▸ Source material:
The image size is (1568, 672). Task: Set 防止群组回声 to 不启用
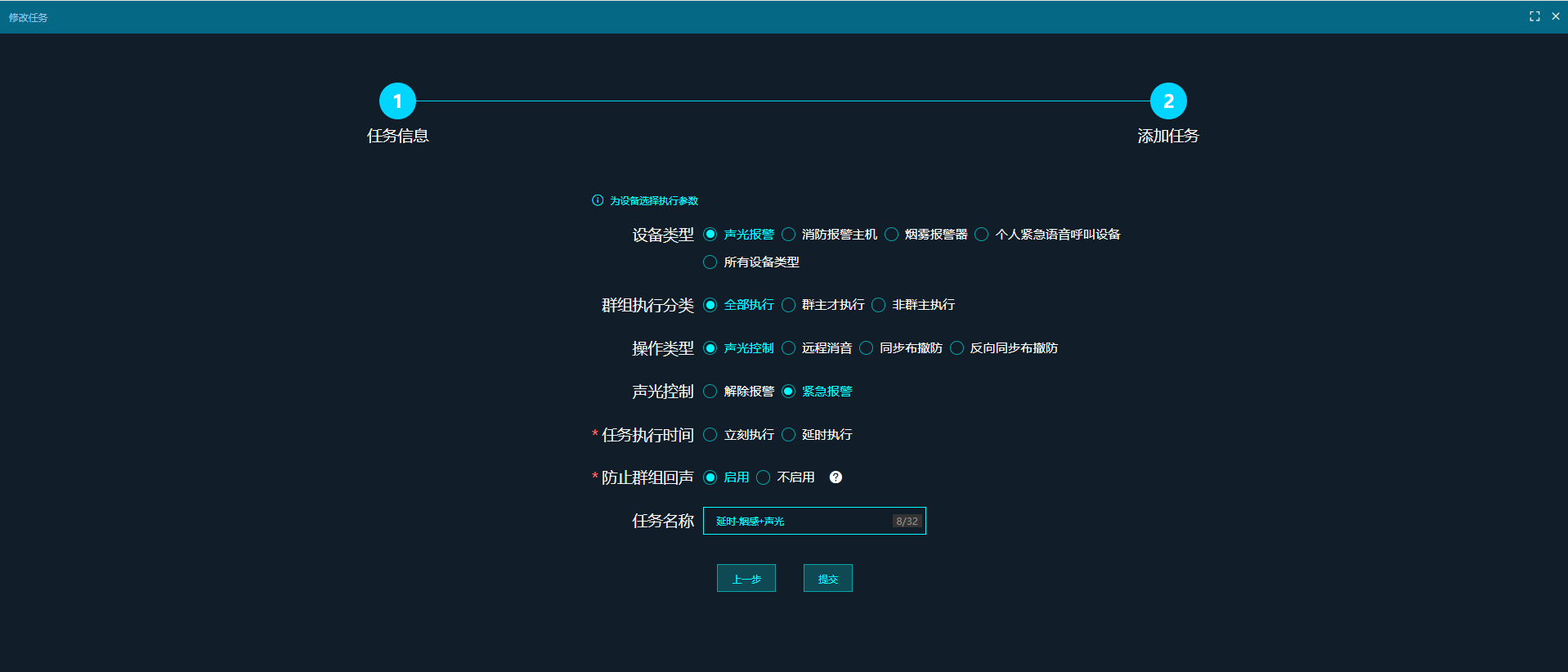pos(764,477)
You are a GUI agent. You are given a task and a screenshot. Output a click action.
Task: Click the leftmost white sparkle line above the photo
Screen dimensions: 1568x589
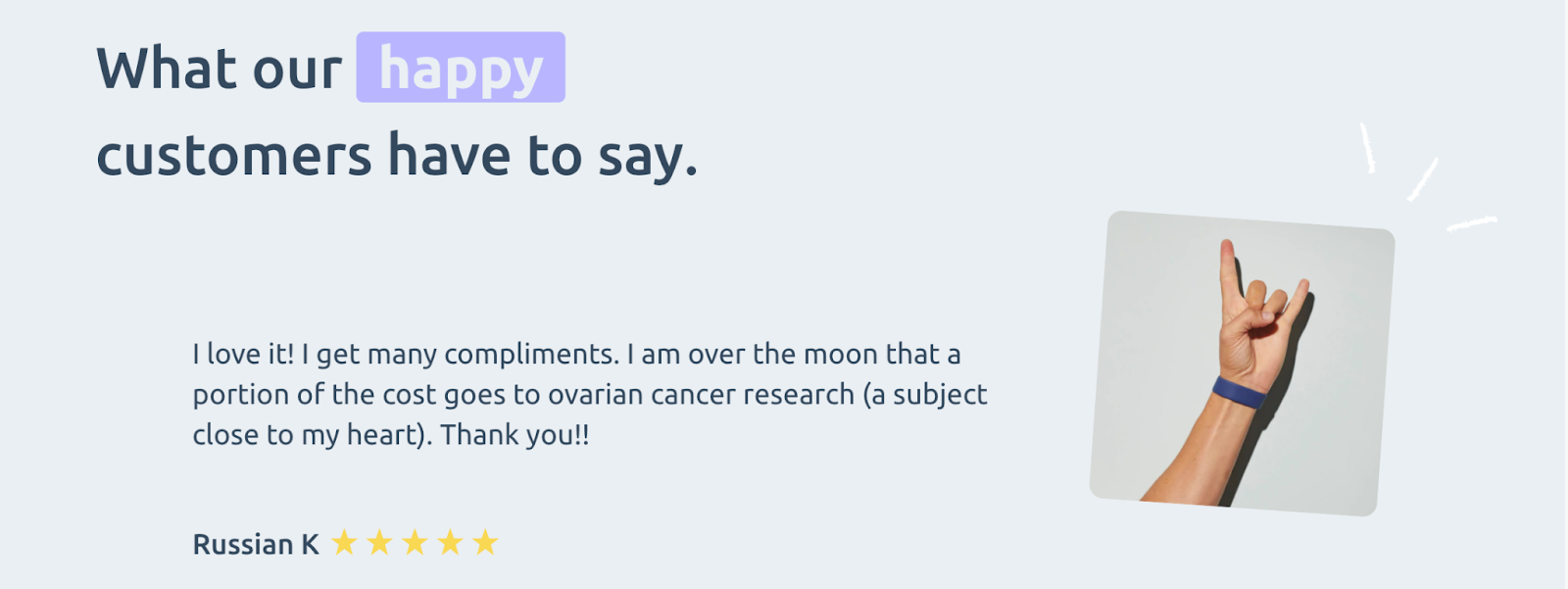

==

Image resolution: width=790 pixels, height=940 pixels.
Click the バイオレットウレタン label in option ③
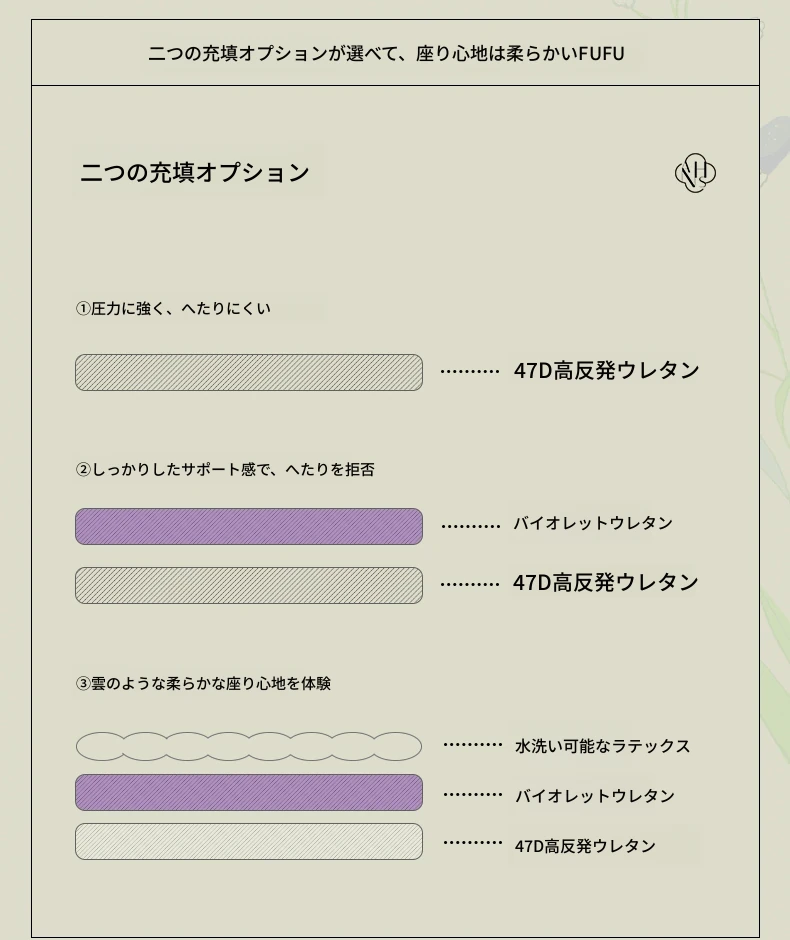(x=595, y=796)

...

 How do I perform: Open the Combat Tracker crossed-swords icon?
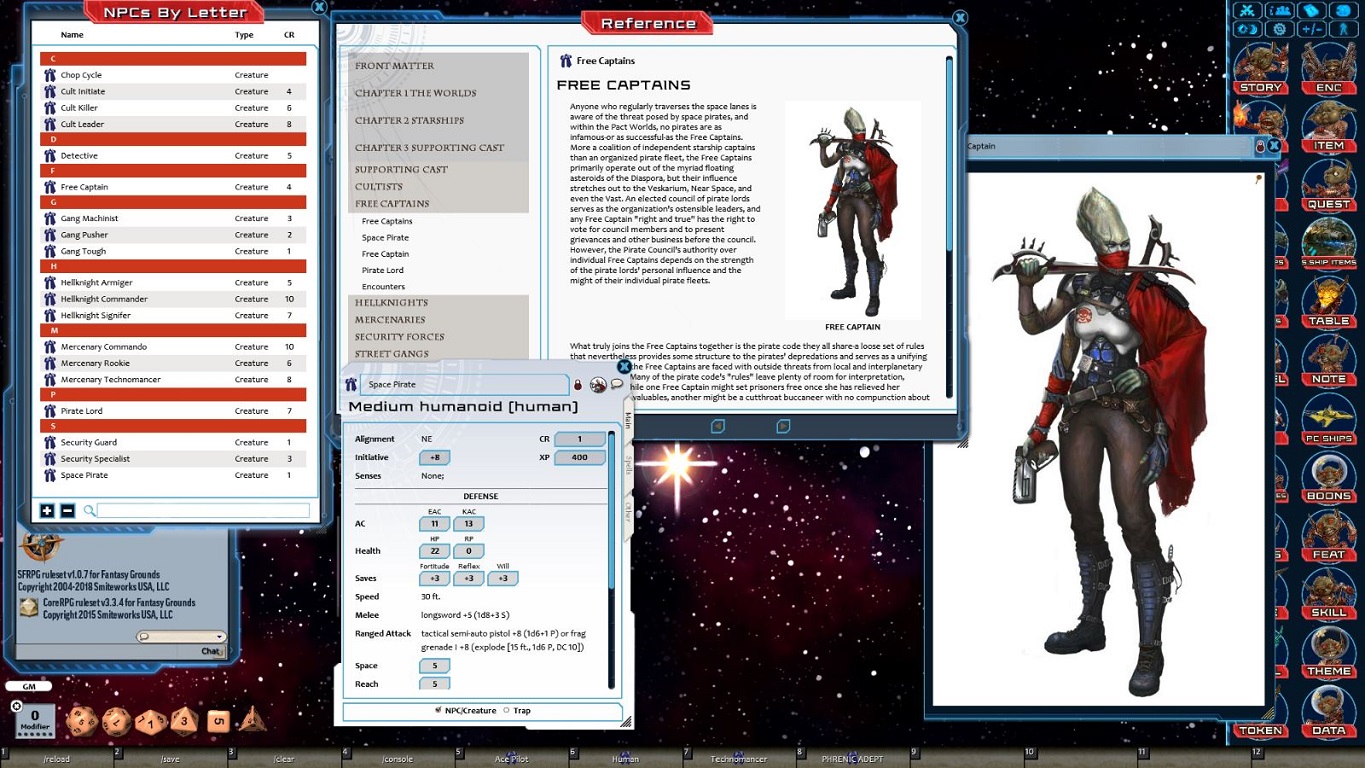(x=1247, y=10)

▸ Work request:
Return the span of lines in the data above that opens at the line with "You are a GUI" and closes at the line with "Screen dimensions: 1568x589", exactly, ends included, nothing else.

▸ Result of the task:
You are a GUI agent. You are given a task and a screenshot. Output a click action.
Task: Click the leftmost white sparkle line above the photo
Screen dimensions: 1568x589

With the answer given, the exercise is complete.